In September 2019, Christou was elected as Mayor of Cumberland City Council under the Labor Party. However, during his acceptance speech, he resigned from Labor after almost 18 years of membership, citing his personal view that the party no longer represented working class values. Christou stated that he wouldn't have Labor head office dictating to him how he should vote on same sex marriage and late term abortions.

Christou joined the Our Local Community (OLC) political party in 2019. At the 2021 local council elections, Christou was re-elected to his seat in the Granville Ward. With the Labor Party being elected with a majority of seats, Christou's Our Local Community Party became the opposition.
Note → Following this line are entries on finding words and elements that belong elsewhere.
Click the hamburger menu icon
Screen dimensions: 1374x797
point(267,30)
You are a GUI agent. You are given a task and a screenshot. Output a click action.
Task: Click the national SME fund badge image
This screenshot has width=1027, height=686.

However, he kept his seat as councillor for the Granville Ward.

Christou ran in the 2022 federal election for the seat of Parramatta. He received 3.54% of the vote.

Christou was re-elected again in the Granville Ward at the 2024 local council elections however he resigned membership of Our Local Community (OLC) citing the party's purported negotiations with Labor in an attempt to broker a deal which would involve the party supporting a Labor Mayor. In December 2024, he joined the Libertarian Party.

===Senate candidacy===
Christou was the fourth position candidate on the Libertarian–HEART–People First joint ticket for the Senate in New South Wales at the 2025 federal election.

==Political views==
Christou holds conservative political views and has an active interest in a number of political and social issues.

=== COVID-19 lockdown ===
During the COVID-19 pandemic, Christou expressed opposition to some restrictions, stating that the lockdowns were akin to living in "Nazi Germany and Kazakhstan", citing disparity in rules between the eastern and western suburbs of Sydney.

When Victorian premier Daniel Andrews classified Cumberland as a "red zone" and banned Cumberland residents from entering Victoria, Christou held a press conference labelling Andrews a "bedwetter".

=== ISIS brides repatriation ===
Christou was critical of the federal government's decision to bring back and repatriate families of ISIS fighters.

=== Australia Day celebrations ===
Christou is a supporter of retaining Australia Day celebrations on 26 January.

=== LGBTQ+ motions ===
In February 2024, Christou proposed a motion to stop drag queen story time for children in Cumberland. The motion was initially denied. However, in a rescission motion, to which local residents turned up to the Council meeting to protest in support of Christou's motion, the proposal was passed and drag queen story time events were banned from being held at public facilities in the Cumberland region, including libraries and halls.

In May 2024, Christou proposed a ban on same-sex parenting books in the eight libraries located in the Cumberland local government area. Initially the proposal was passed at a Council meeting. However, it was overturned two weeks later following community backlash.

=== Voice to Parliament ===
Christou opposed the Voice to Parliament referendum.

Since the defeat of the Voice, Christou has been vocal against proposed council partnerships with indigenous land councils and made a commitment to stop Welcome to Country, and smoking ceremonies if elected at upcoming council elections, citing the goal of better representing Australian values as well as the diverse cultures within the Cumberland community.